BB106 was well-tolerated in both species. No mortality or dose-limiting systemic toxicity occurred. Clinical signs were consistent with ketamine pharmacology (eg, transient ataxia) and resolved after dosing. Local site reactions were minimal, histologically mild, and reversible. No treatment-related lesions were observed in any of the systemic tissues examined (including liver, kidney, bladder, and brain). TK analyses confirmed consistent systemic exposure without accumulation. SBECD itself produced no adverse effects at the exposure levels tested.

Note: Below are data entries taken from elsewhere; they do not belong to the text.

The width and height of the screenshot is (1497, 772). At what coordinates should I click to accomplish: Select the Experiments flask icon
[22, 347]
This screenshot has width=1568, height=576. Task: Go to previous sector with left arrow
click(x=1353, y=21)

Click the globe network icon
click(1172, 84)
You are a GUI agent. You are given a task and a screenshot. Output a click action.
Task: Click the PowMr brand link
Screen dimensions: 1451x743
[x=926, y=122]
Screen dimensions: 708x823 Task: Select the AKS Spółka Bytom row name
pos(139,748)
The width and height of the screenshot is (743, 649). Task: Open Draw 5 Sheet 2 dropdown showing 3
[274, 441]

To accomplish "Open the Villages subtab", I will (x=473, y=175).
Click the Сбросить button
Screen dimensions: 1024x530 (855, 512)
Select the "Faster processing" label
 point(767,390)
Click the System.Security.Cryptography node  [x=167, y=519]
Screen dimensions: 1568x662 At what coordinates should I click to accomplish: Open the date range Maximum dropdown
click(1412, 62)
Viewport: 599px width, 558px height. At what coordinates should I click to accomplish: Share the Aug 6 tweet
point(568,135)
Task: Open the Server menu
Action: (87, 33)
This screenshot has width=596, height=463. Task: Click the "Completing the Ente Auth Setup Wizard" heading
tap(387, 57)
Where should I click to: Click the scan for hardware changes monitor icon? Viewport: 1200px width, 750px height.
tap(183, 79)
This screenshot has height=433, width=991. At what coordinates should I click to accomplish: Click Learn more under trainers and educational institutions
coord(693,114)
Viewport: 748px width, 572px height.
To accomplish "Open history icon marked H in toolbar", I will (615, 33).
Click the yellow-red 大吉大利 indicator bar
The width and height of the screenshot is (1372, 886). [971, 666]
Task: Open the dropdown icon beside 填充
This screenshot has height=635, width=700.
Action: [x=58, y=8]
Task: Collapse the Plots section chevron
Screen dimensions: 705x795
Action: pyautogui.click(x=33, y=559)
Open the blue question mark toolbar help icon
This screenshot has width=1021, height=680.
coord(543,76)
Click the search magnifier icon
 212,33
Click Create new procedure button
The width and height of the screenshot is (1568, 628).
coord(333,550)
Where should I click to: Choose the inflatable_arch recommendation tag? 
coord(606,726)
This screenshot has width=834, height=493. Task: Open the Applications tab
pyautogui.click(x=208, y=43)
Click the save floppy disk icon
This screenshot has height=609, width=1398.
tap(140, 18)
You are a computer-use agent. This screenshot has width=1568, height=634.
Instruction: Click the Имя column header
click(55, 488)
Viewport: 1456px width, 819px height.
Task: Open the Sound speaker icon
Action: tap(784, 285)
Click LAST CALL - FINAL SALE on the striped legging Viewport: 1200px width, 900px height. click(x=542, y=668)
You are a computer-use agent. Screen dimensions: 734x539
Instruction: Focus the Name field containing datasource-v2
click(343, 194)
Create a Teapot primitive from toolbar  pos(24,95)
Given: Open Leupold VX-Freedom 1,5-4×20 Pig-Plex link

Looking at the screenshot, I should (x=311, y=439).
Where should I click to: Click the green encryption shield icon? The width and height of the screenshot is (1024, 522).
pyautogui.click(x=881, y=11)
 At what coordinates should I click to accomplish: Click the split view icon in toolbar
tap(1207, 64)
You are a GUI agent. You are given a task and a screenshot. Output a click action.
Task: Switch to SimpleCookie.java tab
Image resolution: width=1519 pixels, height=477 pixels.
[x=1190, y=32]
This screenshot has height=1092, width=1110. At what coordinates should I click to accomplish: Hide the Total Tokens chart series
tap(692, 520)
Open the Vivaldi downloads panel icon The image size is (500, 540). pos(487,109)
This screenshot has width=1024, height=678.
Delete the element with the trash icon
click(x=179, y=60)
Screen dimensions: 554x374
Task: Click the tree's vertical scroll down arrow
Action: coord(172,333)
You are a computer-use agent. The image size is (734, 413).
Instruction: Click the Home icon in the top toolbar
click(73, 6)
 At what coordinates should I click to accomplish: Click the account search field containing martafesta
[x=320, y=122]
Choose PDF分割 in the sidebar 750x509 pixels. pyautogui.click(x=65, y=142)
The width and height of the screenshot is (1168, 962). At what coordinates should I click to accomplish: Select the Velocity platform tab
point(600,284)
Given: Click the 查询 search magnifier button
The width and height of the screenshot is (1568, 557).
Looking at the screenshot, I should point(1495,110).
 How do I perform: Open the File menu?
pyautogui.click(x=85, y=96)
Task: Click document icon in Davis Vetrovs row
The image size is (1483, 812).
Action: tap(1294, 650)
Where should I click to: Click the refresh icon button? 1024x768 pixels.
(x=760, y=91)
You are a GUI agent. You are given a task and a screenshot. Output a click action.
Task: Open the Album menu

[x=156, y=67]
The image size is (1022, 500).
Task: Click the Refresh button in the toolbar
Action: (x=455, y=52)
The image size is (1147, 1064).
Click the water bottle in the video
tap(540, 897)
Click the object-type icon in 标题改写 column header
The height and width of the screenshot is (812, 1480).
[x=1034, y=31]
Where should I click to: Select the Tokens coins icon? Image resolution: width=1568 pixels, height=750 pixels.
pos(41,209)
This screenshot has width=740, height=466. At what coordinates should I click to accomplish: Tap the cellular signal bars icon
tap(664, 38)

Repeated SC bolus injections in rats for 2 weeks and continuous SC infusion in minipigs for 4 weeks demonstrated favorable local and systemic safety profiles for BB106. These findings support its feasibility as an alternative to intravenous ketamine for pain and psychiatric disorders. To our knowledge, this is the first toxicology report of SC administration of an SBECD salt formulation and the results support continued consideration as a potential medicine.
Ramot Y, Andreini I, Sacco G, Becker J, Bruhn K, Manno RA, Nyska A. Preclinical Safety Evaluation of BB106, a Novel Ketamine-Sulfobutylether-Beta-Cyclodextrin Salt, Following Subcutaneous Administration in Rats and Göttingen Minipigs. Int J Toxicol. 2026 Jan 20:10915818251414705. doi: 10.1177/10915818251414705.